• [Aim of the task]
Of all the lines below, return only those starting with the line holding "SULUT (11, 2073)" and going on through the line holding "Dr. Herlyanty Bawole: Dies", exactly as written.

• [Source material]

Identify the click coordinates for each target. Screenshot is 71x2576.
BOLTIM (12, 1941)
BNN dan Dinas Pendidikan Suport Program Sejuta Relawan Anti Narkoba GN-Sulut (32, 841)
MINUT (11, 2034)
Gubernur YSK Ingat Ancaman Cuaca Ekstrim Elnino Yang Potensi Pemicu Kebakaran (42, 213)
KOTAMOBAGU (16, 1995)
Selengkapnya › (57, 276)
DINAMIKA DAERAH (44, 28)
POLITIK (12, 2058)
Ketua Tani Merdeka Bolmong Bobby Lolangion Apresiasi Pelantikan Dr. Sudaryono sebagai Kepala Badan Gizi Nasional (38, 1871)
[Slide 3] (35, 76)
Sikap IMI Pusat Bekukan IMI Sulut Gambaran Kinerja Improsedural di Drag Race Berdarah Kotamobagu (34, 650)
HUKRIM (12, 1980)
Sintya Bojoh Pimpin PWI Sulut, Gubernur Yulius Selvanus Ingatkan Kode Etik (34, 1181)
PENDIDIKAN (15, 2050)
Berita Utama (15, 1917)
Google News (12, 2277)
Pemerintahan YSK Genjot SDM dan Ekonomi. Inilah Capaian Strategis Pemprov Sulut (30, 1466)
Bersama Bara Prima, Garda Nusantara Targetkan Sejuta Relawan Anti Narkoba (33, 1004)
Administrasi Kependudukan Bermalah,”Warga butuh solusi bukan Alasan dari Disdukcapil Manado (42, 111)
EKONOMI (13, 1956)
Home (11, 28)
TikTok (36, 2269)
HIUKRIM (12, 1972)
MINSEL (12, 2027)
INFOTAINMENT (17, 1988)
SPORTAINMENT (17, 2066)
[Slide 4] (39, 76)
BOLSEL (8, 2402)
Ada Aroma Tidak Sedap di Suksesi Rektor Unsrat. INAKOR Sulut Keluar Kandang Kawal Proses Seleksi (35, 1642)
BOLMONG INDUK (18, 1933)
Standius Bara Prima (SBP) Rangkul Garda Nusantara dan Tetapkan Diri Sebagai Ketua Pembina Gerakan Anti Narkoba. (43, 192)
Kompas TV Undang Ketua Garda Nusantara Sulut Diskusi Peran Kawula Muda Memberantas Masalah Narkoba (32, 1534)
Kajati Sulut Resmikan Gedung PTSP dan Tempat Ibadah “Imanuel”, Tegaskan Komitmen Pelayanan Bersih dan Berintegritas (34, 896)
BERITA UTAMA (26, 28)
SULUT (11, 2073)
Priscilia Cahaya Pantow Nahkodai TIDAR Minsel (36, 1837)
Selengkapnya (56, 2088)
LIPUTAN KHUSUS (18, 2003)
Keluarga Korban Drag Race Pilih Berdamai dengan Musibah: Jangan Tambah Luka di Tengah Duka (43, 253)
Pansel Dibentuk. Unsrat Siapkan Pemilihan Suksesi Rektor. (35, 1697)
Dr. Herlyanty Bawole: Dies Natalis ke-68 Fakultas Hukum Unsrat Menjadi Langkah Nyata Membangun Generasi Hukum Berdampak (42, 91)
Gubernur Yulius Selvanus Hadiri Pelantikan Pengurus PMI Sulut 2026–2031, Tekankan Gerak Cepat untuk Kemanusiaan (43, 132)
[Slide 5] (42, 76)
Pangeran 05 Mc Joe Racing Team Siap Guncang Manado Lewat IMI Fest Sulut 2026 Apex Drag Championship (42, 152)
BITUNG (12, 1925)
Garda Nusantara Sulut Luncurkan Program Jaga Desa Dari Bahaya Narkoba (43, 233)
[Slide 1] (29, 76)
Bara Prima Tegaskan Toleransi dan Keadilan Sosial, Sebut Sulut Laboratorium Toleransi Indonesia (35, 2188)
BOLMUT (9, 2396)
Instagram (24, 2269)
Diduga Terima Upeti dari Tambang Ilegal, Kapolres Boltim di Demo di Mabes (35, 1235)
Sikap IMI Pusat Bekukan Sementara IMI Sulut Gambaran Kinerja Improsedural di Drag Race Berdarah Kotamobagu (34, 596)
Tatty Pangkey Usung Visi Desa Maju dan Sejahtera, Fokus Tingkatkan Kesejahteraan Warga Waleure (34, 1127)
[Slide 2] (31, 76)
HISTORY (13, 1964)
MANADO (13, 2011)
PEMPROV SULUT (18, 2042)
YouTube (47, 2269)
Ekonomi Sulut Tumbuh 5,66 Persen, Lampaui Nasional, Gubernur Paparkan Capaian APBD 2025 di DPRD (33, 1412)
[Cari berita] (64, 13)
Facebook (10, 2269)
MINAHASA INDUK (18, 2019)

• [Written response]
SULUT (11, 2073)
Priscilia Cahaya Pantow Nahkodai TIDAR Minsel (36, 1837)
Selengkapnya (56, 2088)
LIPUTAN KHUSUS (18, 2003)
Keluarga Korban Drag Race Pilih Berdamai dengan Musibah: Jangan Tambah Luka di Tengah Duka (43, 253)
Pansel Dibentuk. Unsrat Siapkan Pemilihan Suksesi Rektor. (35, 1697)
Dr. Herlyanty Bawole: Dies Natalis ke-68 Fakultas Hukum Unsrat Menjadi Langkah Nyata Membangun Generasi Hukum Berdampak (42, 91)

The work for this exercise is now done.